====== Dataset records ======

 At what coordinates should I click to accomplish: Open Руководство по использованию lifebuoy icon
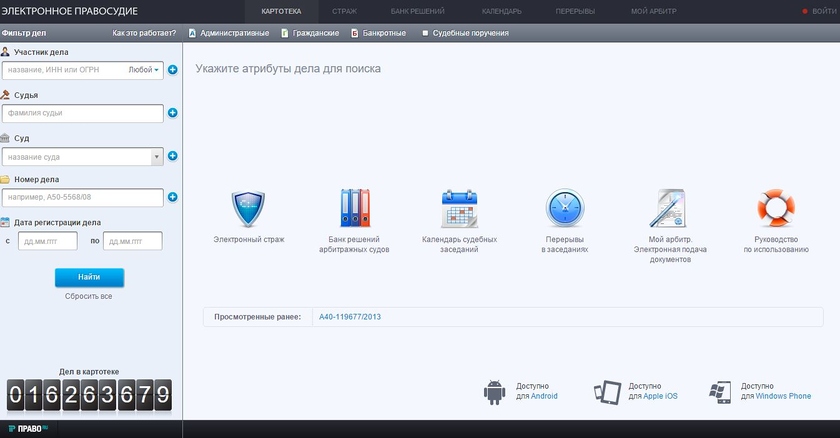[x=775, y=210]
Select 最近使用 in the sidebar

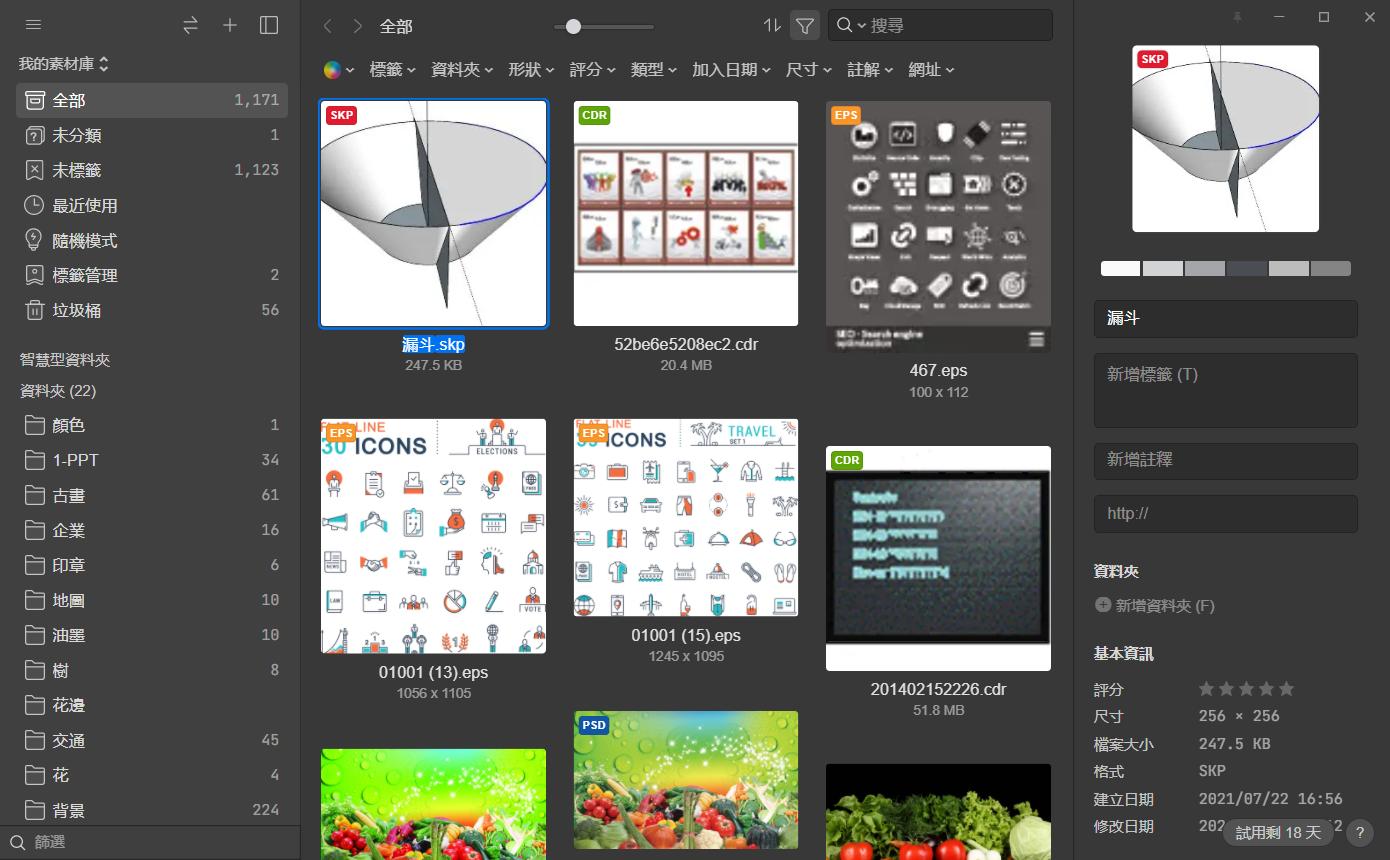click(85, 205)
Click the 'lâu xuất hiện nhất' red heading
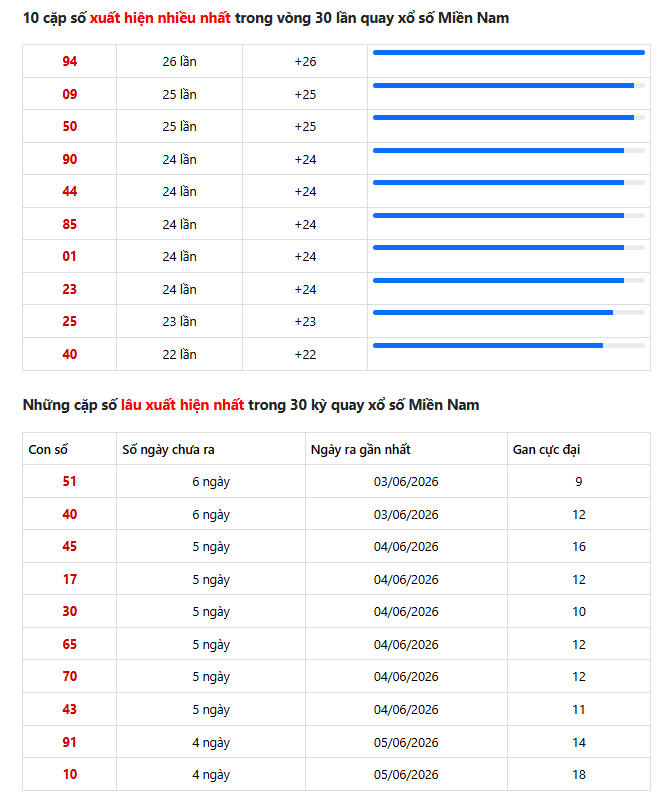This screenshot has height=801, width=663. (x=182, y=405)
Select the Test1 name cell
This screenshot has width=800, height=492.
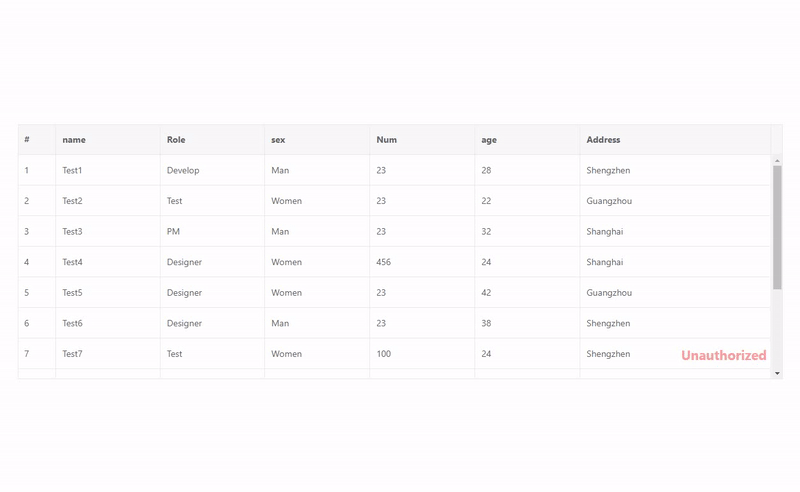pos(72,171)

======

Output the listing above in full and exactly, with pictures excluded.

 At what coordinates should I click to accomplish: Open Руководство по использованию lifebuoy icon
[x=775, y=210]
Select 最近使用 in the sidebar

click(85, 205)
Click the 'lâu xuất hiện nhất' red heading
This screenshot has height=801, width=663. (x=182, y=405)
Select the Test1 name cell
This screenshot has width=800, height=492.
pos(72,171)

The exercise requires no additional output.